• _Task to carry out_:
In the listing below, find the line holding "Select options (303, 972)" and the line holding "[Facebook-f] (18, 1615)". Write out those two lines and all lines between, exactly, and nothing more.

# # # # # # #

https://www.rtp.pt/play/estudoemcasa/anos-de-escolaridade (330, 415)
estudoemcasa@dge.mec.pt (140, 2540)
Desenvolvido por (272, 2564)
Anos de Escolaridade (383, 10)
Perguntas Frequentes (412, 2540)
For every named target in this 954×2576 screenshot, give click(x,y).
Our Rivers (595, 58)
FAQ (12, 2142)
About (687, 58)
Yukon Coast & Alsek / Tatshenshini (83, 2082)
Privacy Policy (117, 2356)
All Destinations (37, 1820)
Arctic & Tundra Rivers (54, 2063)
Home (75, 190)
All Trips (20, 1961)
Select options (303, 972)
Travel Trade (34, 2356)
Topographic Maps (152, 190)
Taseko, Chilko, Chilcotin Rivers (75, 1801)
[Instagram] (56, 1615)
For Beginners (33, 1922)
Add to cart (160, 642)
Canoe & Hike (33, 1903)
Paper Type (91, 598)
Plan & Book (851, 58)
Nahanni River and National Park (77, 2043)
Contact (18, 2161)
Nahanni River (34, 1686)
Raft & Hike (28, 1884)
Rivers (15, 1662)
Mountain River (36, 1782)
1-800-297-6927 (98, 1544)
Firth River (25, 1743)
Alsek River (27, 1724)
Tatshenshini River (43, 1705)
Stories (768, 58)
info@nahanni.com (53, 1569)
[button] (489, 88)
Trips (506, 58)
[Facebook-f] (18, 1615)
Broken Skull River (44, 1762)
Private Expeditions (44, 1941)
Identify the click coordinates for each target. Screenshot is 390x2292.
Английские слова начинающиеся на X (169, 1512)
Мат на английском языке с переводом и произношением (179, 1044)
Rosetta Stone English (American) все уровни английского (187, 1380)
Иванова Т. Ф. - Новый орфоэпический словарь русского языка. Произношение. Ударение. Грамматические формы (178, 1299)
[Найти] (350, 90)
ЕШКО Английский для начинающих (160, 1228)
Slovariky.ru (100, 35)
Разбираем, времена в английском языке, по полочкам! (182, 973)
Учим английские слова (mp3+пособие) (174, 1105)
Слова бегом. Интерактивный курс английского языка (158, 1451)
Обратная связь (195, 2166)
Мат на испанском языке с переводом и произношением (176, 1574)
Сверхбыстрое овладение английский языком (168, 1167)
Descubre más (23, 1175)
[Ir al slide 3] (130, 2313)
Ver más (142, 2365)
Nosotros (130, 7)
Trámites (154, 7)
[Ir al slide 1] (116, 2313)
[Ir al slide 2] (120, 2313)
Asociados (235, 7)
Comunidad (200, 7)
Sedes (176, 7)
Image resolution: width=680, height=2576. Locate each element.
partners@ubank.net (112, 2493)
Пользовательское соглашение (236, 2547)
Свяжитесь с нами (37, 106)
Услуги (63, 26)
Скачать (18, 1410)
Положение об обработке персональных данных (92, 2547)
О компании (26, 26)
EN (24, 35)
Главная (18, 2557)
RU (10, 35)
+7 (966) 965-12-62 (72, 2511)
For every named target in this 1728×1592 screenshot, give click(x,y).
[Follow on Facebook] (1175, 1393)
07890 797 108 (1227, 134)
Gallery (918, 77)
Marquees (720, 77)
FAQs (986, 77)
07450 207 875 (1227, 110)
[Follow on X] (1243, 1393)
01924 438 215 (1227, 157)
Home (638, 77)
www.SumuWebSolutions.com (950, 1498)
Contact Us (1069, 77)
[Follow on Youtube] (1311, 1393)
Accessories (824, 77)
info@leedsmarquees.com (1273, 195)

# # # # # # #

• _Task result_:
Select options (303, 972)
Travel Trade (34, 2356)
Topographic Maps (152, 190)
Taseko, Chilko, Chilcotin Rivers (75, 1801)
[Instagram] (56, 1615)
For Beginners (33, 1922)
Add to cart (160, 642)
Canoe & Hike (33, 1903)
Paper Type (91, 598)
Plan & Book (851, 58)
Nahanni River and National Park (77, 2043)
Contact (18, 2161)
Nahanni River (34, 1686)
Raft & Hike (28, 1884)
Rivers (15, 1662)
Mountain River (36, 1782)
1-800-297-6927 (98, 1544)
Firth River (25, 1743)
Alsek River (27, 1724)
Tatshenshini River (43, 1705)
Stories (768, 58)
info@nahanni.com (53, 1569)
[button] (489, 88)
Trips (506, 58)
[Facebook-f] (18, 1615)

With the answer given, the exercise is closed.